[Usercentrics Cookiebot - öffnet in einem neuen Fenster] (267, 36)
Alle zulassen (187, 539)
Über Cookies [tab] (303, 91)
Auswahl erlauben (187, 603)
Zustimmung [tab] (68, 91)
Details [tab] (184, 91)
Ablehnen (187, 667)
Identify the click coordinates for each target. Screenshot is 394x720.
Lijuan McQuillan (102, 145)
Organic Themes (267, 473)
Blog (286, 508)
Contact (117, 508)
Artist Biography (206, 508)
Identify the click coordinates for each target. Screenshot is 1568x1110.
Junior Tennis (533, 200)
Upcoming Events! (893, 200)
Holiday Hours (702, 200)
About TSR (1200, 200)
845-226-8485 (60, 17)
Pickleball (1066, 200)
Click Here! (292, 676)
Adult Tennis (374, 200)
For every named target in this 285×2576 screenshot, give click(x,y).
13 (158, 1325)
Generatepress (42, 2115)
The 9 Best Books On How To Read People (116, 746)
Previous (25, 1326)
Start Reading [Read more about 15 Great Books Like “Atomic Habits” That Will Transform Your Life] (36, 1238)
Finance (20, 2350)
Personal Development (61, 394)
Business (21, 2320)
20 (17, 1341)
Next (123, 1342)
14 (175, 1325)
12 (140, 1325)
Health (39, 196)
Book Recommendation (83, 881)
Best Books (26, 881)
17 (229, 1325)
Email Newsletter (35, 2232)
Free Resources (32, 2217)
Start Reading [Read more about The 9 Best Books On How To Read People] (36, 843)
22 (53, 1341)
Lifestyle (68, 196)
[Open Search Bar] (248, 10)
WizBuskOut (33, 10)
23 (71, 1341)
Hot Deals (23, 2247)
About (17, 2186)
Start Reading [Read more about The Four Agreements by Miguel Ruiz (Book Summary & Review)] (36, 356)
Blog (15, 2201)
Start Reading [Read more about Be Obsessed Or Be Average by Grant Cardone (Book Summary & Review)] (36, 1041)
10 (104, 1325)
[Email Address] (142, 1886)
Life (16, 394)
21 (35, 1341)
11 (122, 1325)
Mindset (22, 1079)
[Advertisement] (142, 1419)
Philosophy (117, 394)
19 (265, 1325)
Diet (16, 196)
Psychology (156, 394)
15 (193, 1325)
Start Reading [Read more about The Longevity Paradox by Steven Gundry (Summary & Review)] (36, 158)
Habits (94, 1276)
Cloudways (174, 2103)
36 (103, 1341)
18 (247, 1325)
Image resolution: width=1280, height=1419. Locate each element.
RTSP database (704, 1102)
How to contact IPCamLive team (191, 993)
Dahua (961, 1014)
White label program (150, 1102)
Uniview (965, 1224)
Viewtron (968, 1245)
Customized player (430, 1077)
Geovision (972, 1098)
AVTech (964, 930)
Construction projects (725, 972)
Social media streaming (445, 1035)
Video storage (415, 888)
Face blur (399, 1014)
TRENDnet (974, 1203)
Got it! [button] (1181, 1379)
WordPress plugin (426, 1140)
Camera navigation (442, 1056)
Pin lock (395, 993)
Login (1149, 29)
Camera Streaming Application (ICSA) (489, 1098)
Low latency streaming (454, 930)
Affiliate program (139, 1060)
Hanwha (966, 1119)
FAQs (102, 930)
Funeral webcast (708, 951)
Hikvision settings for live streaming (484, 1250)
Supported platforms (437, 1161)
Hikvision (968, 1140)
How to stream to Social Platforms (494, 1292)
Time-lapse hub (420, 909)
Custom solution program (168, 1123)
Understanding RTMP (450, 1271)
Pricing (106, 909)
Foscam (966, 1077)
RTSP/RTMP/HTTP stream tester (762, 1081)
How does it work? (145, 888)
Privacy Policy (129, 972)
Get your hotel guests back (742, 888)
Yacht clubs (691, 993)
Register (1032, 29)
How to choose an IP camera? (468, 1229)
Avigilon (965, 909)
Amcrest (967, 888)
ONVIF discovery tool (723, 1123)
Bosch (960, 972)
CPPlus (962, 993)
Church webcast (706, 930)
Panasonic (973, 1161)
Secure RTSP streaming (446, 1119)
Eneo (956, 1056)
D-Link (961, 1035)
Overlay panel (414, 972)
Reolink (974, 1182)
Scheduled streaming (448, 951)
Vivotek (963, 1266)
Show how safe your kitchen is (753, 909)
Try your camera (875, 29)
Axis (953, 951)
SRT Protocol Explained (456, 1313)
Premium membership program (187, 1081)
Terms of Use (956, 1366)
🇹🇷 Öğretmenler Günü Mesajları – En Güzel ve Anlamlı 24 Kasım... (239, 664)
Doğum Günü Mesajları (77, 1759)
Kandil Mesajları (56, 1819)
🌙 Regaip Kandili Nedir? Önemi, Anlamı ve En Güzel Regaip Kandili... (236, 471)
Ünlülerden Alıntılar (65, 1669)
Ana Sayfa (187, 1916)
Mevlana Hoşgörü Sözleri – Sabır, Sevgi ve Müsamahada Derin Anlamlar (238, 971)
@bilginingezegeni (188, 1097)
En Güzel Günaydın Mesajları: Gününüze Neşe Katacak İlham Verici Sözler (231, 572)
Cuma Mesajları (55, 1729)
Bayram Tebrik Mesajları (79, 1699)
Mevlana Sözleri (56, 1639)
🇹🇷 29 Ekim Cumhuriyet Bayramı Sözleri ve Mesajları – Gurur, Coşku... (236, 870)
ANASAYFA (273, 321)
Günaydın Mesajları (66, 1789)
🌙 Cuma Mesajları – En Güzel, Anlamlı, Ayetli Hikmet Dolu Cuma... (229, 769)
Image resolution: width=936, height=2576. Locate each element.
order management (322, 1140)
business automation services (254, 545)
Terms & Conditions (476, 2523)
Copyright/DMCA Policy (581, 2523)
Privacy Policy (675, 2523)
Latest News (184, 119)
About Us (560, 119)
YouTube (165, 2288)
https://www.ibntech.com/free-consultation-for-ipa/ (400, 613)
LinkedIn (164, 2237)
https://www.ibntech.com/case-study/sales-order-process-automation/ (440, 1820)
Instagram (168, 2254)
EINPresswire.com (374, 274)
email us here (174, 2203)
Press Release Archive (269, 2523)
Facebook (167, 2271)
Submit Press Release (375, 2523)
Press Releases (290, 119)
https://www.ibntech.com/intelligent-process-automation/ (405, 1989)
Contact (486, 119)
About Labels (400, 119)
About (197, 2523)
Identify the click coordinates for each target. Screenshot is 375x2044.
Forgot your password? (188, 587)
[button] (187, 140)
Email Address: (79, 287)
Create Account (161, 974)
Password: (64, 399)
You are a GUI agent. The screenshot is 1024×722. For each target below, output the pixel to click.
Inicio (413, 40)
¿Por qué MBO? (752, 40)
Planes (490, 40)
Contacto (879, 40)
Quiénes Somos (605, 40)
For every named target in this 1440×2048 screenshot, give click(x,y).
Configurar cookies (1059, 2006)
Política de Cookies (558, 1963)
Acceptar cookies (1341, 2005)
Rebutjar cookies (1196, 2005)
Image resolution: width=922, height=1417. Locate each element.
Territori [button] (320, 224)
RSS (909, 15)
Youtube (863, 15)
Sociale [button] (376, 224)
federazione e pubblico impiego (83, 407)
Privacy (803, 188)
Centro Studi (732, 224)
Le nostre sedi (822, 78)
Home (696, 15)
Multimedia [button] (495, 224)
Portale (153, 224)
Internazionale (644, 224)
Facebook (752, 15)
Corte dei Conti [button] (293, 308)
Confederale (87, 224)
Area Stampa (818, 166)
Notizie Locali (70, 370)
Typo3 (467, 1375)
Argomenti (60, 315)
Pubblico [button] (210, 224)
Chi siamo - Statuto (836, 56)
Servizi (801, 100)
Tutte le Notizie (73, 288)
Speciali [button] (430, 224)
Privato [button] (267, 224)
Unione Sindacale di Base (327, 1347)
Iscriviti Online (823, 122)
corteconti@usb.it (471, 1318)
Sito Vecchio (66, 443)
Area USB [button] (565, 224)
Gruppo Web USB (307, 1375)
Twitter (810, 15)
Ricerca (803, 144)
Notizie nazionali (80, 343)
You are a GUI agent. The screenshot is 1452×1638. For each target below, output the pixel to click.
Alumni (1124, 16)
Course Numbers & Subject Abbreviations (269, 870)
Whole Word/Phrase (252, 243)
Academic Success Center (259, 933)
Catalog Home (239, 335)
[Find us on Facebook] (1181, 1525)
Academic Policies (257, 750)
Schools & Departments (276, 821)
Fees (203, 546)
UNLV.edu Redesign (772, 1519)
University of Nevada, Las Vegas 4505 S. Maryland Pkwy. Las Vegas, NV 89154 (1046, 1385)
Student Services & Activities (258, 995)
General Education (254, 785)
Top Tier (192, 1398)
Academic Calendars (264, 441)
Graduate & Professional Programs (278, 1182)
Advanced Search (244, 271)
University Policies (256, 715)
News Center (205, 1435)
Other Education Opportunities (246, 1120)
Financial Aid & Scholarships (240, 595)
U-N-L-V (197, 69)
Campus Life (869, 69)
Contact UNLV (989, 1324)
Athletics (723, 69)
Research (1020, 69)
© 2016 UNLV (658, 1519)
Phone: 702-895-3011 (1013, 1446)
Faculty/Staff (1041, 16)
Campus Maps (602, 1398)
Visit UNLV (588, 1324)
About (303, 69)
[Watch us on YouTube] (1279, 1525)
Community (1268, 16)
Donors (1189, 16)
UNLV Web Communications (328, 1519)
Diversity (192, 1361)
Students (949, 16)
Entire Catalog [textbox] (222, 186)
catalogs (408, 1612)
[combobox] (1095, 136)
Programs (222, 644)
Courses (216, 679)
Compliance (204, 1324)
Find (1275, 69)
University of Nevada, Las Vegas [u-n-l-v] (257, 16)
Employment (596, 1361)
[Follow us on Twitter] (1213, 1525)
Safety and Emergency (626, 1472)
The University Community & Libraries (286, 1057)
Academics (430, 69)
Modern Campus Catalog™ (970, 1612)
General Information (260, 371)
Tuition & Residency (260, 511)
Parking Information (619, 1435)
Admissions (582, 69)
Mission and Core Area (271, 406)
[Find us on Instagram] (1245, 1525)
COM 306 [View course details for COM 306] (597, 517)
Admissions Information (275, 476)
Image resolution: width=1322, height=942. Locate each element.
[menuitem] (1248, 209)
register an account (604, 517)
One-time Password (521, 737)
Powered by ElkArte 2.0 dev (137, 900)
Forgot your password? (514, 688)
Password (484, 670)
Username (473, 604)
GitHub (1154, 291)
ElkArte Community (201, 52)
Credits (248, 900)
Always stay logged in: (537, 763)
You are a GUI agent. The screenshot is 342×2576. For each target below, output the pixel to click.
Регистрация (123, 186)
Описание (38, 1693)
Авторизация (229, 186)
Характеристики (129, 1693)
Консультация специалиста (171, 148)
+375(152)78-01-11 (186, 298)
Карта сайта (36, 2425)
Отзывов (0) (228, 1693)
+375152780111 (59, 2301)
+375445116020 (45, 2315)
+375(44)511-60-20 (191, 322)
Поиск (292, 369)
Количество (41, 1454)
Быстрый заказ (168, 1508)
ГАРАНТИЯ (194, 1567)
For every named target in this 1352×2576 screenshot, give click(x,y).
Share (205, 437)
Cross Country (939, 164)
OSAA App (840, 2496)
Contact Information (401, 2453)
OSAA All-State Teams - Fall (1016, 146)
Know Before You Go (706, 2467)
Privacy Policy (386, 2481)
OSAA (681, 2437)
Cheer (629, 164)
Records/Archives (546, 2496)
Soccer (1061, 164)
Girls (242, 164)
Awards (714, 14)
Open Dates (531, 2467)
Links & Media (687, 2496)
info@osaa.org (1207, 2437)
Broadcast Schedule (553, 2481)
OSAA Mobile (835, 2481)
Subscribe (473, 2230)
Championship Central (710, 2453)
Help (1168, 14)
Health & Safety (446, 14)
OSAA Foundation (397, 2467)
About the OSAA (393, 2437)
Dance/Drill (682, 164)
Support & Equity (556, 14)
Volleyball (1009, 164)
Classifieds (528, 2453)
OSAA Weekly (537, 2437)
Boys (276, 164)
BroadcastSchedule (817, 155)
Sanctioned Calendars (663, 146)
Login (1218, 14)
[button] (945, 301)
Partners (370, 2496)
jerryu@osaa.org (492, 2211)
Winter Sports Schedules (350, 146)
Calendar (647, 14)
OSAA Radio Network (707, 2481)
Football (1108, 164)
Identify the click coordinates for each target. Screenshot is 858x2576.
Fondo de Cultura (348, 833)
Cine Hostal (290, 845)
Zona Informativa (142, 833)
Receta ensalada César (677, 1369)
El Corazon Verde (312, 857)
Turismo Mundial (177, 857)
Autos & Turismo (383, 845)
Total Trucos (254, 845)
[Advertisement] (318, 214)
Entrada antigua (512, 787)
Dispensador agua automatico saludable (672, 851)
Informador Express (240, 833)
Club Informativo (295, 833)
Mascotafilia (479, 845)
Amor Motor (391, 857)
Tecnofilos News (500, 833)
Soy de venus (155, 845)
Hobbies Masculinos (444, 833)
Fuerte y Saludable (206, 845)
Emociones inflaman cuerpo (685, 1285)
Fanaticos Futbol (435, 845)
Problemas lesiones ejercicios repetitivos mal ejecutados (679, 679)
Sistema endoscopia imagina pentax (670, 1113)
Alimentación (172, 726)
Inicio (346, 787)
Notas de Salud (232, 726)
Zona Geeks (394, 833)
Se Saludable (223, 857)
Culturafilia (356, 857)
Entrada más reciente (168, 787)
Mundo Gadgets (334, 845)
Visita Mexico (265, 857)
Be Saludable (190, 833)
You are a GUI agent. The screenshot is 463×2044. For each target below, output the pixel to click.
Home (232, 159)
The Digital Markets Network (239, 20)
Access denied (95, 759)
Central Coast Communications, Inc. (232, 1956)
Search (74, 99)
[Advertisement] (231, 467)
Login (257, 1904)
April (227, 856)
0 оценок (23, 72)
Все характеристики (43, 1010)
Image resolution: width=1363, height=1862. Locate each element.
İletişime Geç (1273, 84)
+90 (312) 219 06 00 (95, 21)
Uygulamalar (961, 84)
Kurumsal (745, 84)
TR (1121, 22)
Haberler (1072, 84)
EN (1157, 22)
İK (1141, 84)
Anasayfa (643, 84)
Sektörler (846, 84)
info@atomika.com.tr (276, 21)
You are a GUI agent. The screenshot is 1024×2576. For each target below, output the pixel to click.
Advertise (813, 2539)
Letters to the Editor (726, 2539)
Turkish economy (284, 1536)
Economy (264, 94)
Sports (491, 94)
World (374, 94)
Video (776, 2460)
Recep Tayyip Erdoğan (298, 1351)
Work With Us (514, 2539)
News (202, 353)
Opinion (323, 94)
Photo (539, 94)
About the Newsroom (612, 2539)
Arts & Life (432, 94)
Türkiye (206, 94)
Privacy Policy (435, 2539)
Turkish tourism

==============================

Exercise =
Multiply each coordinate by 1.3, rounding to whole numbers with halves rounded up, and rewrite everything from the line containing "catalogs (408, 1612)" down to the line containing "Safety and Emergency (626, 1472)", with both of those lines included. Give only those entries, keeping all other wording unchanged.

Exercise answer =
catalogs (530, 2096)
[combobox] (1424, 177)
Programs (289, 837)
Courses (281, 883)
Compliance (265, 1721)
Find (1658, 90)
University of Nevada, Las Vegas [u-n-l-v] (334, 21)
Employment (775, 1769)
[Follow us on Twitter] (1577, 1983)
Safety and Emergency (814, 1914)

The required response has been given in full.